THE future of the most significant inhabited building at risk in Wales is now secure.

Almost £700,000 has been pledged in funding to secure Llwyn Celyn, a Grade 1 listed medieval hall house in Stanton, near Abergavenny.

The National heritage memorial fund and Cadw will inject a total of £670,000 into the building in the Llanthony Valley which will allow Landmark Trust to buy the building and its farmstead from private ownership.

Llwyn Celyn lies less than six miles away from Llanthony Priory and is believed to date back to the late 15th century.

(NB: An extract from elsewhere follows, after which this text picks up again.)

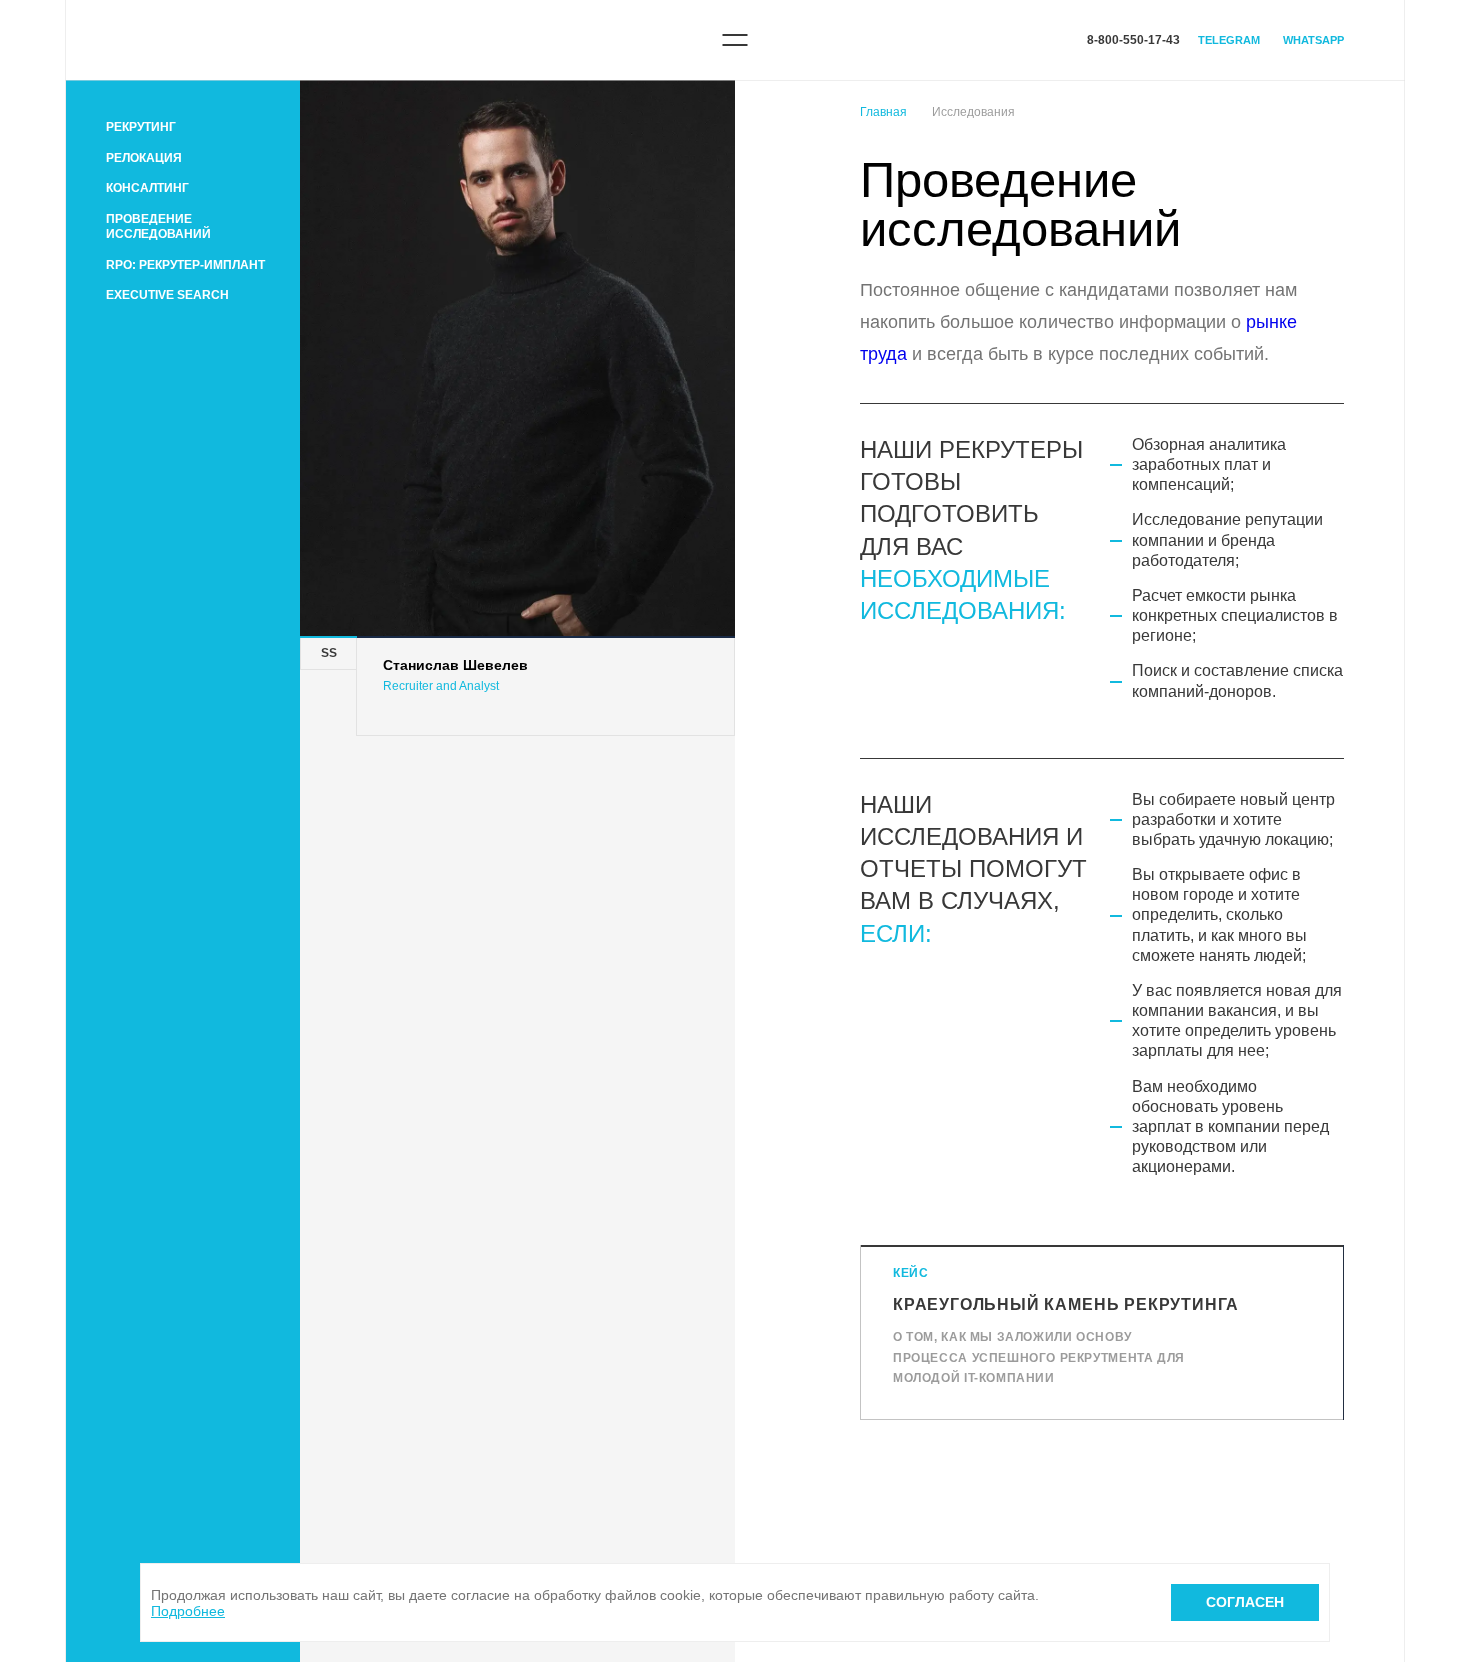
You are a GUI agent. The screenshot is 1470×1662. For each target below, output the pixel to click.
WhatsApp (1313, 40)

It represents the key developments in Welsh architecture between the 15th and 18th centuries.

It is an example of the development of the British manor house, representing all key developments in British domestic architecture.

The Landmark Trust is a building preservation charity which rescues historic and architecturally interesting buildings from dereliction.

Once under the Trust's ownership it will begin researching the history of the building as little is known about it.

The organisation will begin raising funds for the restoration and once complete, will make the house available for rent as holiday accommodation.

It aims to promote the enjoyment of the building and preserve the landscape.

Peter Pearce, Landmark Trust director said: "These grants are crucial in enabling us to safeguard this outstanding piece of Welsh and British heritage."

"Without it, there is a real chance this rare building will be lost forever.

The importance of Llwyn Celyn in helping us understand the development of high status Welsh houses more fully cannot be understated," he said.